Skin in the Game: Shared Decision-making May Boost Patient Buy-in to Care Plan

My patient had been on a statin, but he stopped taking it because it caused muscle aches. However, he also had hypertension, and many of his immediate family members -- including both parents -- had died at young ages from heart attack or stroke.  

He was usually a gregarious and care-free individual, but on this day, I could detect concern in his voice. His older sister had recently been diagnosed with congestive heart failure, and this had him thinking about his own health. His blood pressure, usually well controlled, had been higher lately. Although he typically did not like taking medication, he was open to discussing it now.

I explained to him the utility of a clinical decision aid I like to use while I plugged in his demographics and recent cholesterol numbers. I watched the smile return to his face as we changed parameters to show how improving his blood pressure control would reduce his 10-year risk for cardiovascular events and more of the 100 dots on the screen that represented his risk turned from yellow to green. The statin had made little difference so perhaps he wouldn't need it after all.  

He seemed his old self again as he laughed and walked down the hallway out of the clinic.  

As physicians, we make many decisions every day. Some of these decisions are simple, such as starting a hypertensive patient on blood pressure medication. Other decisions can be complex and life-altering, such as discussing how aggressively to treat a patient with newly diagnosed advanced cancer. In much of the practice of medicine, there are many options for treatment, and often, there are potential benefits and risks to each treatment so there is no clear winner.

Shared decision-making has gained traction in the past several years as a useful way to approach these kinds of situations with patients.
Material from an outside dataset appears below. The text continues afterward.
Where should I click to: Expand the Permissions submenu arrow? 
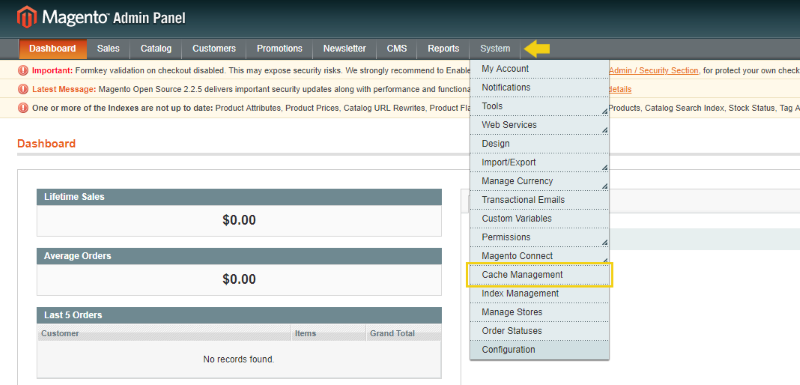coord(605,242)
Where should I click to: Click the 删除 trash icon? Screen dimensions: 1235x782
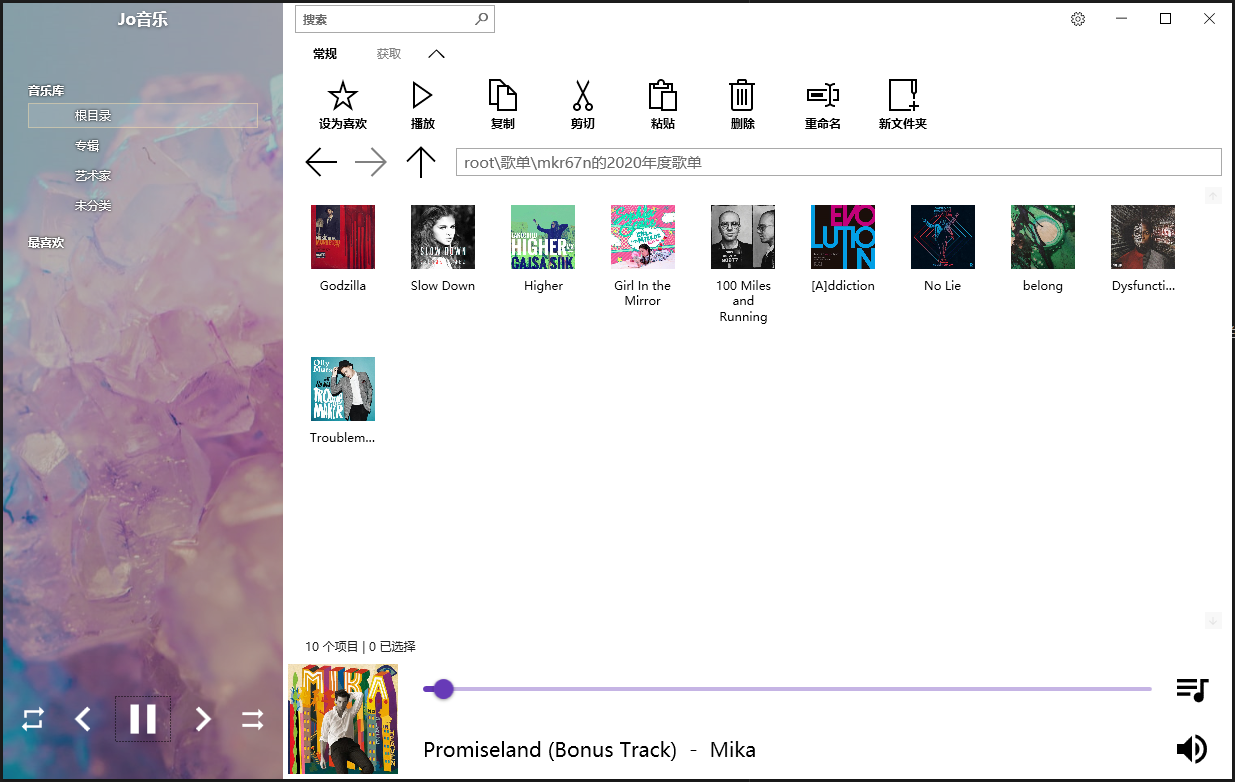coord(741,96)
The Center for Shared Decision Making at Dartmouth-Hitchcock Medical Center in Lebanon, N.H., defines it as "the collaboration between patients and caregivers to come to an agreement about a health care decision."

Shared decision-making stands in stark contrast to the age-old paternalistic approach to medical care where the patient comes to the physician, who is seen as the expert, and the physician tells the patient what to do.

With shared decision-making, the idea is to involve the patient and caregivers in the decision-making process and arrive at a decision that makes sense for the patient given his or her values and circumstances. Intuitively, it makes sense that patients may be more inclined to adhere to a plan they feel they had a part in creating. However, I have found that the tricky part of shared decision-making is educating patients about their options and the associated potential benefits and risks in a way they can understand. 

This is where patient decision aids come in. There are many resources out there, but they're not always easy to locate. You can find several on the Mayo Clinic's website, as well as the Agency for Healthcare Research and Quality website. If all else fails, ask Dr. Google. 

Section 3506 of the Patient Protection and Affordable Care Act requires HHS to establish a program to create patient decision aids, so these should become more readily available -- and be tailored to different patient populations -- in the future.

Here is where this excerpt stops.